The framework, which did not have a name as of Healey's conversation with TechTarget Editorial, is a series of indicators and data points. Some of these data points are already tracked, such as mean time to detect. He noted Verizon's Data Breach Investigations Report as one that has tracked this data point for over a decade. Lower times to detect mean defenders are getting better at finding adversaries, while higher times mean adversaries are doing a better job at not being detected.

But Healey said other data points should be developed too, such as "mean time between catastrophes." The framework would also look to track zero-day activity as an indicator as well as the impact and severity of cyberattacks.

Healey said he's looking to paint a picture of determining how aggressively threat actors are forced to adapt to defender behavior. It's not as simple as saying that fewer zero-days means attackers are on their backfoot. Quite the opposite, he said.

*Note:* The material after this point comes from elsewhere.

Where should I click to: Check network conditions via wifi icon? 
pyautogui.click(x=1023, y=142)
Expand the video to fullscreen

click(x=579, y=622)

"In this talk, I'll be talking about a proposition: If you're doing a better job disrupting adversaries, what would you expect to see? More frequent adversary turnover in their tactics, techniques and procedures, or TPPs," he said. "We would expect to see a decrease in their use of the easiest TPPs, a decrease in logging in using valid credentials that they bought or sold and an increase in the more difficult, expensive, costly TTPs that we've forced them to hack -- and not just forced them to hack but forced them to use more and more vulnerabilities as well as higher zero-day prices and more zero days."

Ultimately, the push and pull between adversaries and defenders will likely never end, Healey said. The goal is to create a standard where threat actors are forced to adapt to defenders and exert maximum effort rather than the other way around.

"Sometimes you have to run faster just to stay in place," he said. "In evolutionary biology, between predator and prey, each side continues to evolve against the other. And sometimes, there might be an evolutionary jump where one side really does well for a long time. But we'll never win. Defense will never win. What we want is to get ourselves toward defensive advantage."

Alexander Culafi is a senior information security news writer and podcast host for TechTarget Editorial.